TO BE DONE:
[a] Answer these from the comments on Kindle pricing:
(i) What price does one commenter call too much?
(ii) What reason does Amazon give for not allowing subscriptions to be shared?
(iii) Where does the commenter who uses both printed books and the Kindle take the Kindle?
[b] Reproduce, word for word, the part of the comments on Kindle pricing starting with "It's kind of" and going on through "of both worlds.".

SOURCE PASSAGE:
────────────────

I don't necessarily disagree but I think the Kindle might be a part of the ALL DIGITAL ecosystem.
A price drop definitely would be appreciated considering that the Kindle has now been on the market for close to 2 years. While the Kindle 2 is an improvement over the original Kindle I don't think it adds enough of an improvement to rationalize why it is only 10% cheaper than the original MSRP for the 1st gen Kindle nearly two years later.
http://www.wired.com/epicenter/2009/06/jeff-bezos-why-the-kindle-is-so-expensive/
- Andrys
http://kindleworld.blogspot.com
Seriously, $360 USD is too freaking much!
The model most people are thinking about when they say "make it chaper" is give away the razor and charge for the blades. Amazon charging a lot for the Kindle and charging a lot for the books. Not much incentive unless you absolutly have to have digital books.
the price of the reader
2. - the cost of E-books(of course not the free ones)are to high.
real books:
1. no batteries
2. no annoying flash when page is turned
3. easy to use
4. owners of real world books are free to sell, give or donate there books
5. real world books have a very long self-life, and are quite tough.
(no distractions, e.g. audio, e-mail, surfing the web...)
I can see a future where the e-book and the reader" will be one and
cost will be around $15- $20, wait for 10 years...
regards,
K. Talat Muskara
That is one advantage of e-books that few people in US understand.
We "get it". You don't have space. Most folks read a book and pass it on. Some have a library. Nobody said you had to keep all 300. You can use bookcrossing to pass them on. You can donate them to the library, or even sell them on Amazon when you are done.
You can't do any of that with the kindle. Kindlecrossing? That would be dool.
(BTW, subscriptions cannot be shared -- Amazon says it's a contractual issue, but they should be encouraged to renegotiate those, since families share newspaper and magazine subscriptions all the time.)
Read the article more properly.
I have no interest in allowing a company to control my reading, even a little bit. Nor do I wish to be tethered yo Amazon.com.
Being blessed with a wonderful public library, I no longer buy books. If there is a book I want, I goto the libraryy and ask for it. If they don't already have it, most of the time they buy it. Andthat means after I read it, it gets shared with the community.
It's kind of the Anti-kindle approach, and I think it contributes more to the life of the community than entering into a subscription relationship with a big company/
My approach combines both printed books (which I will not stop buying) and the Kindle. The books fill my well-used library at home, and the Kindle goes with me on my weekly business trips. It's the best of both worlds.
You can almost automate a log of this -- with the Kindle 2 at least.
When your 5-way cursor is on a word
The 2-line summary definition is at the bottom.
Press the Enter key to get the full definition.
Press the 5-way button down to get to the top. :-)

────────────────

Word and item position data:
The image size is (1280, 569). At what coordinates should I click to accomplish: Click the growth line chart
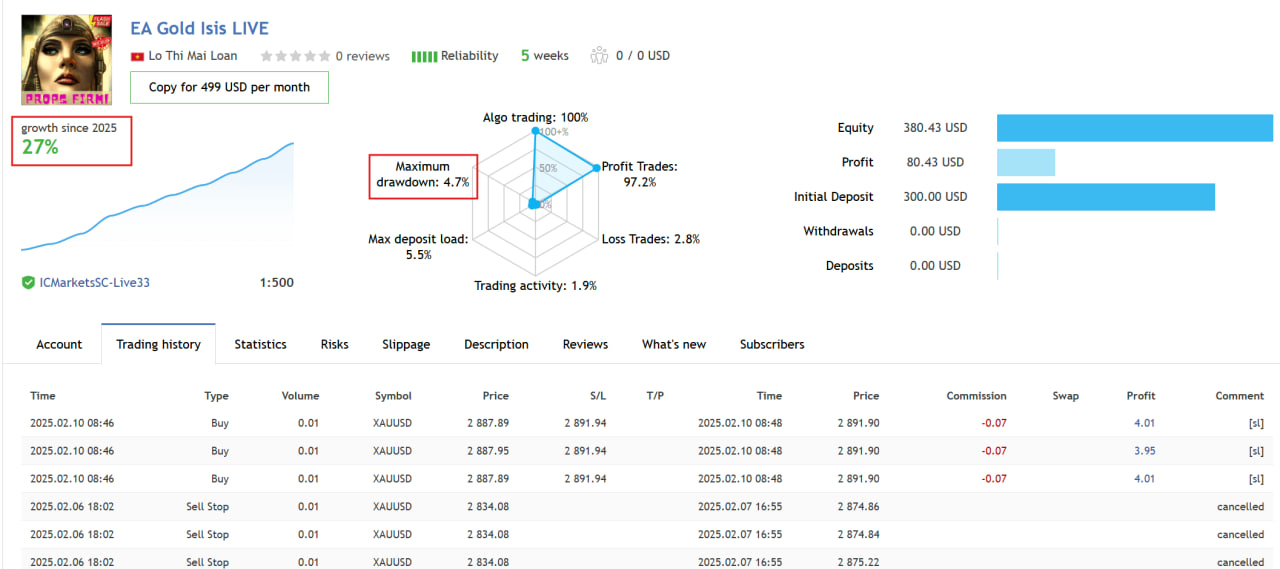157,197
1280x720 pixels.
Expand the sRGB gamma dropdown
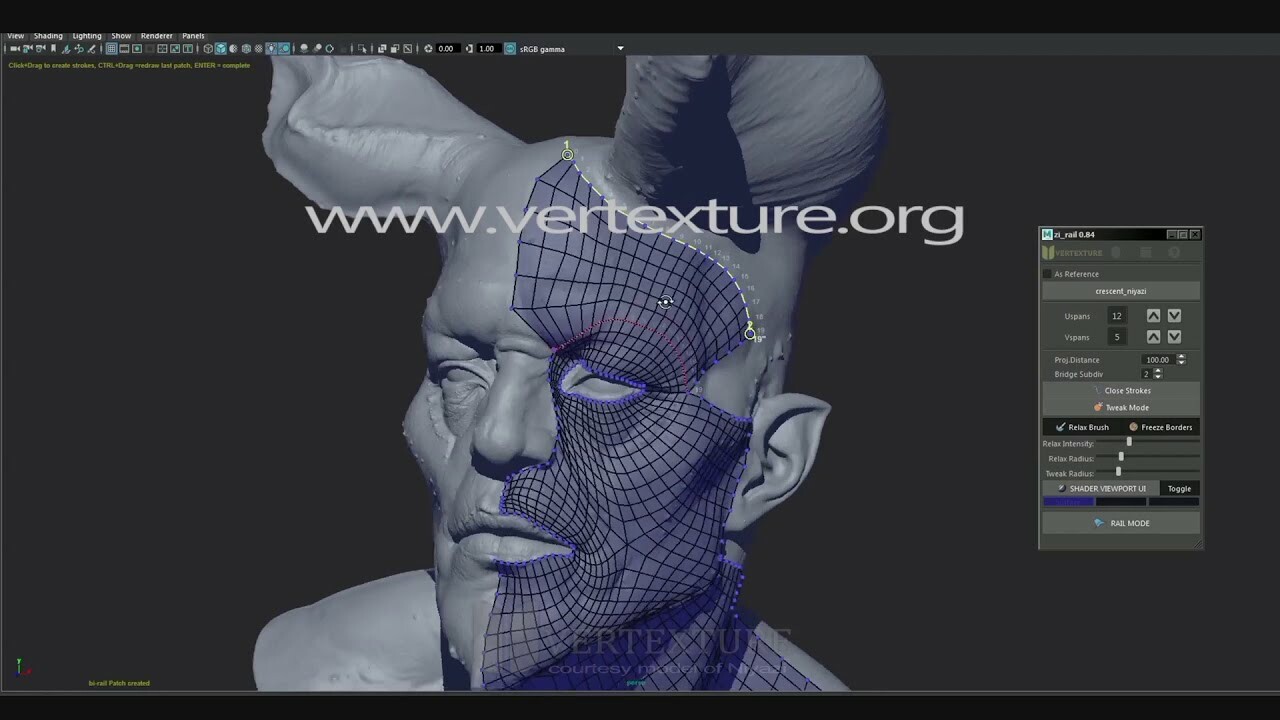pos(619,48)
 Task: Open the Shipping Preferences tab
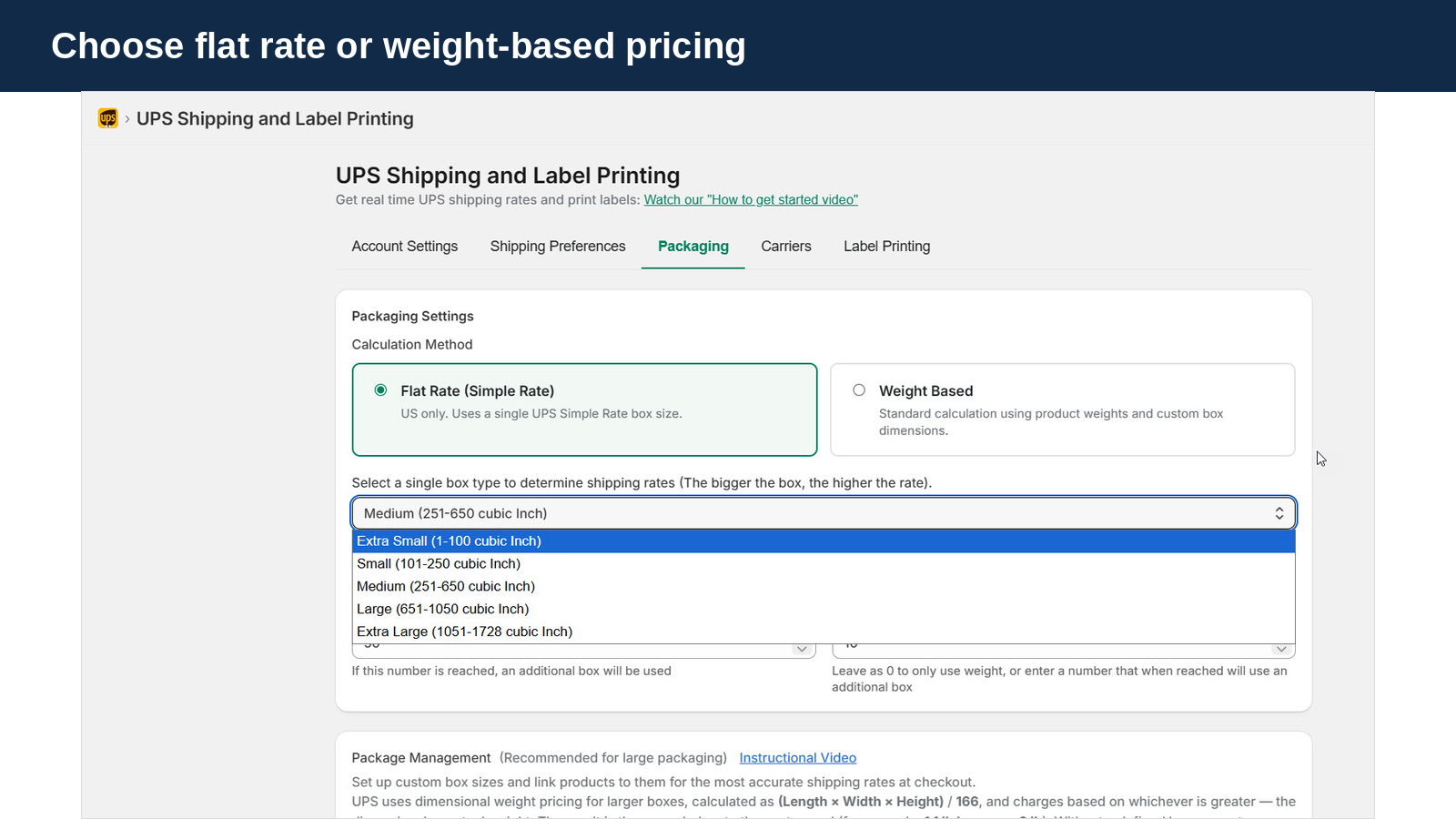pos(558,247)
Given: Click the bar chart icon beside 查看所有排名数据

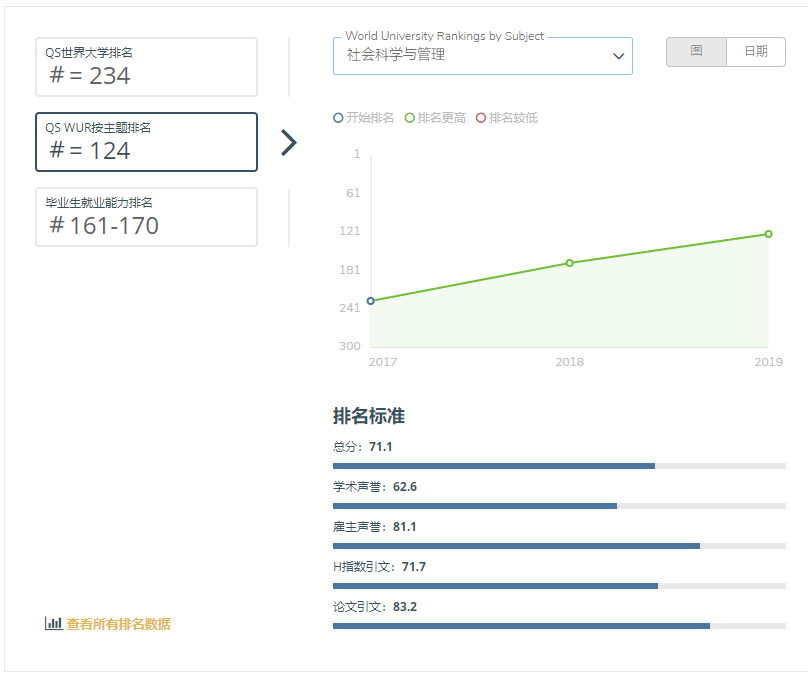Looking at the screenshot, I should 53,623.
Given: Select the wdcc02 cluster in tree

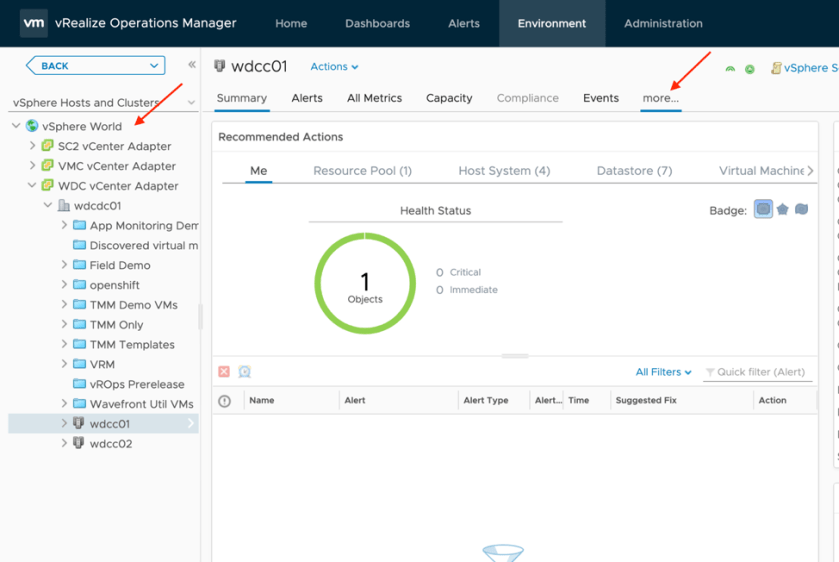Looking at the screenshot, I should point(110,444).
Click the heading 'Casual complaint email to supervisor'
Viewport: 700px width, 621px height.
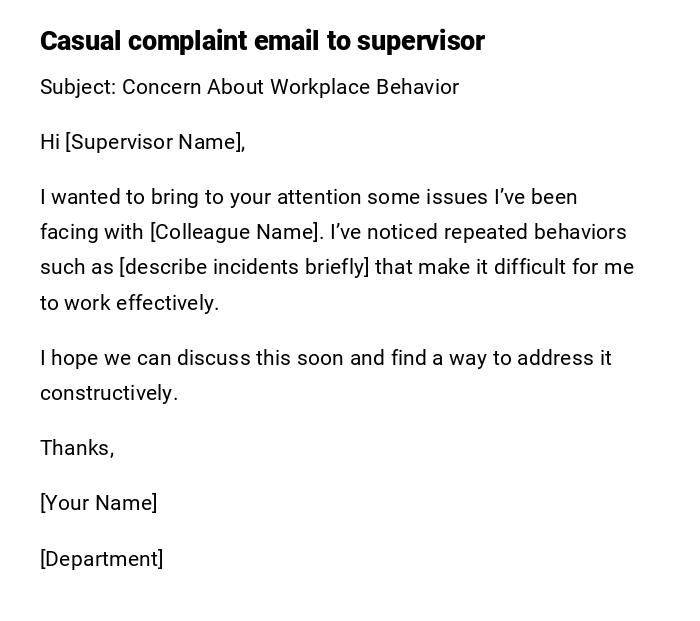point(262,41)
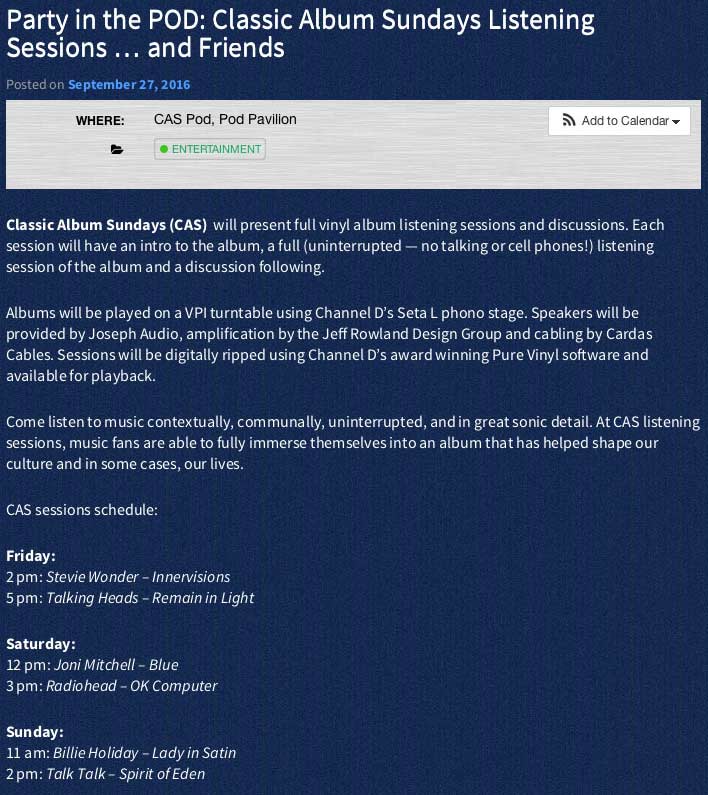Click the CAS Pod, Pod Pavilion location
Screen dimensions: 708x795
(225, 119)
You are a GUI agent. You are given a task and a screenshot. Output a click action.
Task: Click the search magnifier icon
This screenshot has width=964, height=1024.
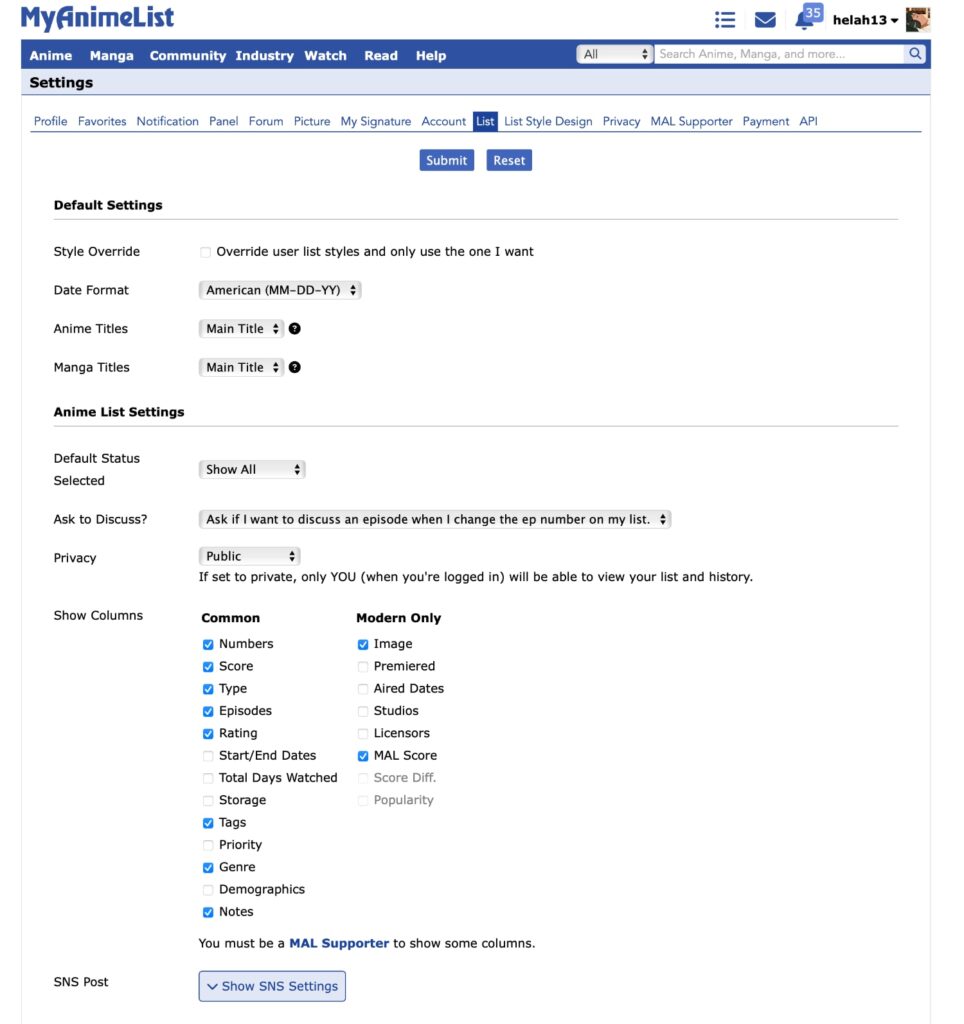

────────────────

ANSWERS TO THE PROBLEMS:
[a]
(i) $360 USD
(ii) It's a contractual issue.
(iii) On weekly business trips

[b]
It's kind of the Anti-kindle approach, and I think it contributes more to the life of the community than entering into a subscription relationship with a big company/
My approach combines both printed books (which I will not stop buying) and the Kindle. The books fill my well-used library at home, and the Kindle goes with me on my weekly business trips. It's the best of both worlds.